The following four exercises go over some of the details of the 2SLS and apply it to the above data set.

### Exercise 1
Assume the following two structural assignments
\begin{align*}
Y &:= \beta X + \epsilon_Y \\
X &:= \gamma I + \epsilon_X,
\end{align*}
where $\epsilon_X$ and $\epsilon_Y$ are not necessarily independent, but the instrument $I$ is assumed to satisfy the assumptions 1 and 2 above. Prove that the 2-step least square method does indeed give a consistent estimator of causal effect in this case. Hint: For simplicity you may also assume that $\operatorname{cov}(I, \epsilon_X)=0$.

### Solution 1

### End of Solution 1

### Exercise 2

Argue whether the variable $I$ can be used as an instrumental variable to infer the causal effect of $X$ on $Y$. Why might it not be a valid instrument? Hint: You can perform a regression in order to test if there is significant correlation.

### Solution 2

### End of Solution 2

### Exercise 3
Use 2SLS to estimate the causal effect of $X$ on $Y$ based on the instrument $I$. Compare your results with a standard OLS regression of $Y$ on $X$ (that includes an intercept).
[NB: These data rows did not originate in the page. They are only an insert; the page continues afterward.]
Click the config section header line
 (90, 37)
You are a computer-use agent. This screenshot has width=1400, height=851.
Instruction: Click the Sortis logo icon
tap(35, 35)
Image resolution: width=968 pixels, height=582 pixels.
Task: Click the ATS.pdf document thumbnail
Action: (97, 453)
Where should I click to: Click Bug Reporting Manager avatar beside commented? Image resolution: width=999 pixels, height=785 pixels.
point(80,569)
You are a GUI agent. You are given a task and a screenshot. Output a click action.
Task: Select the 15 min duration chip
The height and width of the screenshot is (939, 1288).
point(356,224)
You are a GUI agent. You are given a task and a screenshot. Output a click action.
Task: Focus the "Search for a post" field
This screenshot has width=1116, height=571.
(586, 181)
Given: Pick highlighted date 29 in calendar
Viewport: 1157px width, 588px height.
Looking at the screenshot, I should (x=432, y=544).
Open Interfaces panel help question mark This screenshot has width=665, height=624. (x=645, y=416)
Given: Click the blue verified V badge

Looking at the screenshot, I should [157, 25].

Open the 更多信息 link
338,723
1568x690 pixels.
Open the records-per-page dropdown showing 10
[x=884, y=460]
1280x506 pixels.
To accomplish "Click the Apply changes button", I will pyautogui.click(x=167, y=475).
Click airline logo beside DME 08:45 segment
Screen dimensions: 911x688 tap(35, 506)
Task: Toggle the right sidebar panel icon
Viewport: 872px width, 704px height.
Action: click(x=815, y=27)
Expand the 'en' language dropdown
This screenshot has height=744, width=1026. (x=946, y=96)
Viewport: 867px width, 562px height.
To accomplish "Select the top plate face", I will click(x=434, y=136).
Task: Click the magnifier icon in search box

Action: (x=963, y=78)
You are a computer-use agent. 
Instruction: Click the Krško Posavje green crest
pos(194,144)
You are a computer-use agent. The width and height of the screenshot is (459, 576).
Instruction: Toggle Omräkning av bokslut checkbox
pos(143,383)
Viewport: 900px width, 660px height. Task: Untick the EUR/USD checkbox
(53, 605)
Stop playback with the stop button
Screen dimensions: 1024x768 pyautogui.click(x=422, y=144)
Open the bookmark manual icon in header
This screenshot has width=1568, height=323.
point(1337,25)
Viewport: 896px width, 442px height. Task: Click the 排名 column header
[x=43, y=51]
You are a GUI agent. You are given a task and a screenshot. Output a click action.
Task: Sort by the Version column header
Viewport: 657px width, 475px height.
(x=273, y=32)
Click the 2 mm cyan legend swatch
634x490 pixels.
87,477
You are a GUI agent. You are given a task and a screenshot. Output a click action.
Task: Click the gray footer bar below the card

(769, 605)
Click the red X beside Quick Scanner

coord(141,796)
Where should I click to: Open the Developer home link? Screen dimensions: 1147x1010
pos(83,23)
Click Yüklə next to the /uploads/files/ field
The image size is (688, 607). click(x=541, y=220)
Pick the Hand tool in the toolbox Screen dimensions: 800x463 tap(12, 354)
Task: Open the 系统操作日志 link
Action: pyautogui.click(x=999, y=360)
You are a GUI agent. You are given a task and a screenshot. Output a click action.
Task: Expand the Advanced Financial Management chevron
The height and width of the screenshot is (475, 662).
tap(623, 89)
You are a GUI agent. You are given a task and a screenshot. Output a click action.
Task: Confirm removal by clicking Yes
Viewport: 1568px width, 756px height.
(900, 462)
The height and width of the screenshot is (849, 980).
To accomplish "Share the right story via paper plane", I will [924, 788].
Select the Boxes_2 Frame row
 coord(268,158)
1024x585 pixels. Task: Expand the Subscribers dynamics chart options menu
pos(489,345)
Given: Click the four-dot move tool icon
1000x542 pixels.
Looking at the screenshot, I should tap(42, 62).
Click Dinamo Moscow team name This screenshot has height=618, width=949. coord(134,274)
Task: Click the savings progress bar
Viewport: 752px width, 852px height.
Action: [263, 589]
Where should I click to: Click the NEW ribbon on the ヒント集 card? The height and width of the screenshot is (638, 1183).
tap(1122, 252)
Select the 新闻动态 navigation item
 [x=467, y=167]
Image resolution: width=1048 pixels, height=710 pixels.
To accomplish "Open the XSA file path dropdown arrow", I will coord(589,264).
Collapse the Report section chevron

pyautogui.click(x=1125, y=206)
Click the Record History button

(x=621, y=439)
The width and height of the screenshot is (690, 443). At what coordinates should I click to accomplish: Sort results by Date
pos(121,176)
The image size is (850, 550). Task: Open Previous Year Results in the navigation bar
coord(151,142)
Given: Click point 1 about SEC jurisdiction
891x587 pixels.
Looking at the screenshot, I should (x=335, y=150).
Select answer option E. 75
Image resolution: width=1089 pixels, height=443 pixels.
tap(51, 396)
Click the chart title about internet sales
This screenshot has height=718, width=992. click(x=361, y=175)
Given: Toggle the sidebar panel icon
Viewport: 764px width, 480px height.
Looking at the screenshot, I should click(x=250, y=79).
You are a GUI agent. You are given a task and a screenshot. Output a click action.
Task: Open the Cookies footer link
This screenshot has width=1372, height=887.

What happens to the correlation between $X$ and the residuals in both methods? Which attempt yields smaller variance of residuals?

### Solution 3

### End of Solution 3

A slightly different approach to 2SLS is to use the formula

\begin{equation} \tag{1}
\beta=\frac{\operatorname{cov}(Y,I)}{\operatorname{cov}(X,I)}.
\end{equation}

This formula can be shown quite easily using the same setting as in Exercise 1 (try proving it). Replacing the population covariance by the corresponding empirical estimates again results in a consistent estimator.

### Exercise 4
Apply the above estimator (1) to CollegeDistance data and compare your result with the one from Exercise 3.

### Solution 4

### End of Solution 4

## References

[1] Kleiber, C., A. Zeileis (2008). Applied Econometrics with R. Springer-Verlag New York.